#### Sección del documento
▽
Soy un lector que escribe. Así prefiero ser presentado en las conferencias, cursos y congresos en los que me invitan a participar. Soy más lector que escritor, pero llevo ejerciendo el oficio de procrear líneas ya muchos años, y en el proceso ayudaron a forjarme muchos escritores de quienes he tomado sus consejos y técnicas. La gran mayoría de ellos mediante la lectura atenta de sus libros. De unos pocos recibí directrices en sus cursos y/o conversaciones.
Estoy de acuerdo con Fernando Savater, cuando considera que “todos los escritores, especialmente los de una segunda fila como yo, somos un poco criaturas de Frankenstein, compuestos por pedazos tomados de grandes autores muertos o vivos”. Yo soy escritor hecho de retazos tomados de aquí y acullá. Soy un Frankenstein esperpéntico. Si Fernando Savater se considera escritor de “una discreta segunda fila”, digo de mí que yo estoy formado varias filas más atrás.
△
Datos de ubicación de palabras y elementos
▽
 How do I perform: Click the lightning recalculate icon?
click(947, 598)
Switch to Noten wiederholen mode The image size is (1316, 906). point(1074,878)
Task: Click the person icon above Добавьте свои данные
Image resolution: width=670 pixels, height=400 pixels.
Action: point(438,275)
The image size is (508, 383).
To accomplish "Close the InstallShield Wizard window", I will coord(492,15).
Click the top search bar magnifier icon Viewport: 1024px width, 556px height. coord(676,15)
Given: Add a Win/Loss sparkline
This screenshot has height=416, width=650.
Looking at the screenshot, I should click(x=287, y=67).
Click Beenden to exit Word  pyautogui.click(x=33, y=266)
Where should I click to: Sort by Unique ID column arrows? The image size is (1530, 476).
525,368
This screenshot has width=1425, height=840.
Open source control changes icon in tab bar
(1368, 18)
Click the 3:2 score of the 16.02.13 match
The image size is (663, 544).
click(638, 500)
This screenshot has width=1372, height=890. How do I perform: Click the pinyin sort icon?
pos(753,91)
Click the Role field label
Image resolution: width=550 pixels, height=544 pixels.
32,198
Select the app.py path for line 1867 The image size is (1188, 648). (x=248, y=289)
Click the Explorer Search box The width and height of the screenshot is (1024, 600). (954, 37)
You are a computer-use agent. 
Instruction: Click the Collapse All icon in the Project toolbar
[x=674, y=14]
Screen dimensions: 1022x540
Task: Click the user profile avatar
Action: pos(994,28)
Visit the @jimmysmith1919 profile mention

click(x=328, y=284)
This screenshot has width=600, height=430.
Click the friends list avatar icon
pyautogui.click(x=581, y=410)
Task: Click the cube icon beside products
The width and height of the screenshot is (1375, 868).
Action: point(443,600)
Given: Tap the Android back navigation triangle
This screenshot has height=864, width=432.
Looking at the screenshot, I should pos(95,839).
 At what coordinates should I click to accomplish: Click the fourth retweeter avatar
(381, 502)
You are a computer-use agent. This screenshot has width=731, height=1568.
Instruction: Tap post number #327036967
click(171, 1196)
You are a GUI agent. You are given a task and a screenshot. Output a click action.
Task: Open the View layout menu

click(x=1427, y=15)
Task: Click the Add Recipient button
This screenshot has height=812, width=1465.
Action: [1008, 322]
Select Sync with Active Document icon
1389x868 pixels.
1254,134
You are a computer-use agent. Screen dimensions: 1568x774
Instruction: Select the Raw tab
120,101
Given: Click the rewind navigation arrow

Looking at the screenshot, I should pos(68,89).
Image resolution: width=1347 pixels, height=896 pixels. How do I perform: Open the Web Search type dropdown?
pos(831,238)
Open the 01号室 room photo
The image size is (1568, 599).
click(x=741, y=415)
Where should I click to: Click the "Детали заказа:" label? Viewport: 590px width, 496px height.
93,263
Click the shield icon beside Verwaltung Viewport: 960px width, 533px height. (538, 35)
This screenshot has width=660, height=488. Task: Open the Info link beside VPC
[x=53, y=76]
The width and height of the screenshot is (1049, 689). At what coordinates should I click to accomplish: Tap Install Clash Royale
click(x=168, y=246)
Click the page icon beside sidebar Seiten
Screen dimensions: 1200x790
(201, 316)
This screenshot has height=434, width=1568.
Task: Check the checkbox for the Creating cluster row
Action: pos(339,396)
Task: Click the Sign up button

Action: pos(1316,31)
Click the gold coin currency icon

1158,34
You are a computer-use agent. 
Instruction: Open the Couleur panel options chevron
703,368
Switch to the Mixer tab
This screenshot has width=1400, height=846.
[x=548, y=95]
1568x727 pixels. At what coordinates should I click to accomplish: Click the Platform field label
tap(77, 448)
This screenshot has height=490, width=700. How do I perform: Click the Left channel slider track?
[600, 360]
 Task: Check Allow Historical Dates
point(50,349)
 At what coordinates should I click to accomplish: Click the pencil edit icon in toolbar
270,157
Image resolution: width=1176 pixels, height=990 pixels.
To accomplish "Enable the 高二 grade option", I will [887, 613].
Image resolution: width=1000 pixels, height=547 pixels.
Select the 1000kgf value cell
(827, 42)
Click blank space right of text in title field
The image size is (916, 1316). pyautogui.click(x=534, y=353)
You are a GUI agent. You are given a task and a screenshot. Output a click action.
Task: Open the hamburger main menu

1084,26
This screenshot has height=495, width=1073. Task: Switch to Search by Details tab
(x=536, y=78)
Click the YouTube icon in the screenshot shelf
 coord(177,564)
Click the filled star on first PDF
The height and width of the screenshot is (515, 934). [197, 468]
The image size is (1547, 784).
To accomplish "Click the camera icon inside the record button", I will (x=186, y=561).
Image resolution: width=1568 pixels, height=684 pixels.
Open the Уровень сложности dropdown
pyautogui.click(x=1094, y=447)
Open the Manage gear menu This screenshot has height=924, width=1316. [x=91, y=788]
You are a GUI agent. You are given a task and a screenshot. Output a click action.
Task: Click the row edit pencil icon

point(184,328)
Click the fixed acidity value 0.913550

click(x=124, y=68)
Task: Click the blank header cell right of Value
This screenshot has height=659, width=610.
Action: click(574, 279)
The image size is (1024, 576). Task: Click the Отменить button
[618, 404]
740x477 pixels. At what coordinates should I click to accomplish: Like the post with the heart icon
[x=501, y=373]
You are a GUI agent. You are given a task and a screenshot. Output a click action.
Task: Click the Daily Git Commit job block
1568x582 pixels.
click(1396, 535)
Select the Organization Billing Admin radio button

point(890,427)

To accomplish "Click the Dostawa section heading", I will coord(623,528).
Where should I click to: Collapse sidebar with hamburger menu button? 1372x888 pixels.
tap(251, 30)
△
#### Tareas
1. Según el fragmento, ¿cómo prefiere ser presentada la voz que narra en conferencias, cursos y congresos?
2. Reproduce sin cambios el pasaje del fragmento que va desde "Soy un lector" hasta "cursos y/o conversaciones.", ambos incluidos.
Los datos son un material aparte del fragmento.

#### Resultados finales
1. Como un lector que escribe.

2.
Soy un lector que escribe. Así prefiero ser presentado en las conferencias, cursos y congresos en los que me invitan a participar. Soy más lector que escritor, pero llevo ejerciendo el oficio de procrear líneas ya muchos años, y en el proceso ayudaron a forjarme muchos escritores de quienes he tomado sus consejos y técnicas. La gran mayoría de ellos mediante la lectura atenta de sus libros. De unos pocos recibí directrices en sus cursos y/o conversaciones.